**Assignment:** Please print every record below exactly as it appears.

--- Provided information ---

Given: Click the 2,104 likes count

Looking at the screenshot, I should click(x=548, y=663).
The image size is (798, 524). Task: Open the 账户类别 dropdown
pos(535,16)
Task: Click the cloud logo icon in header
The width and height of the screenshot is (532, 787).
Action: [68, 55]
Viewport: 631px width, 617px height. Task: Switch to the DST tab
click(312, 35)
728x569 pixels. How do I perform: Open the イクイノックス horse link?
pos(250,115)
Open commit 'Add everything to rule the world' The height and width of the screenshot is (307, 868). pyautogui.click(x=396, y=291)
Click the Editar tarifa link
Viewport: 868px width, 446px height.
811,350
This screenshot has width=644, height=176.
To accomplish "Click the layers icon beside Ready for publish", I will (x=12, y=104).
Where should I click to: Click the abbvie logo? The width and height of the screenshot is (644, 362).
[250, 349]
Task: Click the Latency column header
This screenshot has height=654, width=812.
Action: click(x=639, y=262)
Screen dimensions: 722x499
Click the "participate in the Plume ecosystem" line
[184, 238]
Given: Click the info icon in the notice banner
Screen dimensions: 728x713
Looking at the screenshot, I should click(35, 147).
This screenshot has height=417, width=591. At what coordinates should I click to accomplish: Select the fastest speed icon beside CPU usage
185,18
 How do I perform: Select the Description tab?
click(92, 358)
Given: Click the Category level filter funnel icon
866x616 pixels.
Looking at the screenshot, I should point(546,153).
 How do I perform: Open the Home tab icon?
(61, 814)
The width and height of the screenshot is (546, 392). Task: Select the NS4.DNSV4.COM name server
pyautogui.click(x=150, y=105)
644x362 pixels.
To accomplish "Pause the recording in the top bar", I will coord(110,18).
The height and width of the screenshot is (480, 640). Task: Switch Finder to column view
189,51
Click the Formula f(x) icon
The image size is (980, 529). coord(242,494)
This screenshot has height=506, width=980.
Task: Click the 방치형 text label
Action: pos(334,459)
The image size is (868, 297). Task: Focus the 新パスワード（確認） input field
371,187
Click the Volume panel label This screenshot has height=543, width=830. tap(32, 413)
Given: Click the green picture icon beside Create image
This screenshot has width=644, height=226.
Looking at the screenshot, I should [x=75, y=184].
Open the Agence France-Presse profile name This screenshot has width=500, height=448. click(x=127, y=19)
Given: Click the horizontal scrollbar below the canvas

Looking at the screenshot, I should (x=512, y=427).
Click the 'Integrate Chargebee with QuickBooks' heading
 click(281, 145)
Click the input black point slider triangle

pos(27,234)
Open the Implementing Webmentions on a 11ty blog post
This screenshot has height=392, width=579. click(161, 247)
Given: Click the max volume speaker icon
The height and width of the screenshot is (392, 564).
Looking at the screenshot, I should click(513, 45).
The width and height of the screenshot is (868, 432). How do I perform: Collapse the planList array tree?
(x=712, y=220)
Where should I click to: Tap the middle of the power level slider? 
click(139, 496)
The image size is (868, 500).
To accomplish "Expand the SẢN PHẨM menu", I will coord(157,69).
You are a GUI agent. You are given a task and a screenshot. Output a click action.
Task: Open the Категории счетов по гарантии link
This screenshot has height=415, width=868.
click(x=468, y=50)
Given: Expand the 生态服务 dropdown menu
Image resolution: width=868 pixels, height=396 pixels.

---

**Answer to this exercise:**
Given: Click the 2,104 likes count

Looking at the screenshot, I should click(x=548, y=663).
The image size is (798, 524). Task: Open the 账户类别 dropdown
pos(535,16)
Task: Click the cloud logo icon in header
The width and height of the screenshot is (532, 787).
Action: [68, 55]
Viewport: 631px width, 617px height. Task: Switch to the DST tab
click(312, 35)
728x569 pixels. How do I perform: Open the イクイノックス horse link?
pos(250,115)
Open commit 'Add everything to rule the world' The height and width of the screenshot is (307, 868). pyautogui.click(x=396, y=291)
Click the Editar tarifa link
Viewport: 868px width, 446px height.
811,350
This screenshot has width=644, height=176.
To accomplish "Click the layers icon beside Ready for publish", I will (x=12, y=104).
Where should I click to: Click the abbvie logo? The width and height of the screenshot is (644, 362).
[250, 349]
Task: Click the Latency column header
This screenshot has height=654, width=812.
Action: click(x=639, y=262)
Screen dimensions: 722x499
Click the "participate in the Plume ecosystem" line
[184, 238]
Given: Click the info icon in the notice banner
Screen dimensions: 728x713
Looking at the screenshot, I should click(35, 147).
This screenshot has height=417, width=591. At what coordinates should I click to accomplish: Select the fastest speed icon beside CPU usage
185,18
 How do I perform: Select the Description tab?
click(92, 358)
Given: Click the Category level filter funnel icon
866x616 pixels.
Looking at the screenshot, I should point(546,153).
 How do I perform: Open the Home tab icon?
(61, 814)
The width and height of the screenshot is (546, 392). Task: Select the NS4.DNSV4.COM name server
pyautogui.click(x=150, y=105)
644x362 pixels.
To accomplish "Pause the recording in the top bar", I will coord(110,18).
The height and width of the screenshot is (480, 640). Task: Switch Finder to column view
189,51
Click the Formula f(x) icon
The image size is (980, 529). coord(242,494)
This screenshot has height=506, width=980.
Task: Click the 방치형 text label
Action: pos(334,459)
The image size is (868, 297). Task: Focus the 新パスワード（確認） input field
371,187
Click the Volume panel label This screenshot has height=543, width=830. tap(32, 413)
Given: Click the green picture icon beside Create image
This screenshot has width=644, height=226.
Looking at the screenshot, I should [x=75, y=184].
Open the Agence France-Presse profile name This screenshot has width=500, height=448. click(x=127, y=19)
Given: Click the horizontal scrollbar below the canvas

Looking at the screenshot, I should (x=512, y=427).
Click the 'Integrate Chargebee with QuickBooks' heading
 click(281, 145)
Click the input black point slider triangle

pos(27,234)
Open the Implementing Webmentions on a 11ty blog post
This screenshot has height=392, width=579. click(161, 247)
Given: Click the max volume speaker icon
The height and width of the screenshot is (392, 564).
Looking at the screenshot, I should click(513, 45).
The width and height of the screenshot is (868, 432). How do I perform: Collapse the planList array tree?
(x=712, y=220)
Where should I click to: Tap the middle of the power level slider? 
click(139, 496)
The image size is (868, 500).
To accomplish "Expand the SẢN PHẨM menu", I will coord(157,69).
You are a GUI agent. You are given a task and a screenshot. Output a click action.
Task: Open the Категории счетов по гарантии link
This screenshot has height=415, width=868.
click(x=468, y=50)
Given: Expand the 生态服务 dropdown menu
Image resolution: width=868 pixels, height=396 pixels.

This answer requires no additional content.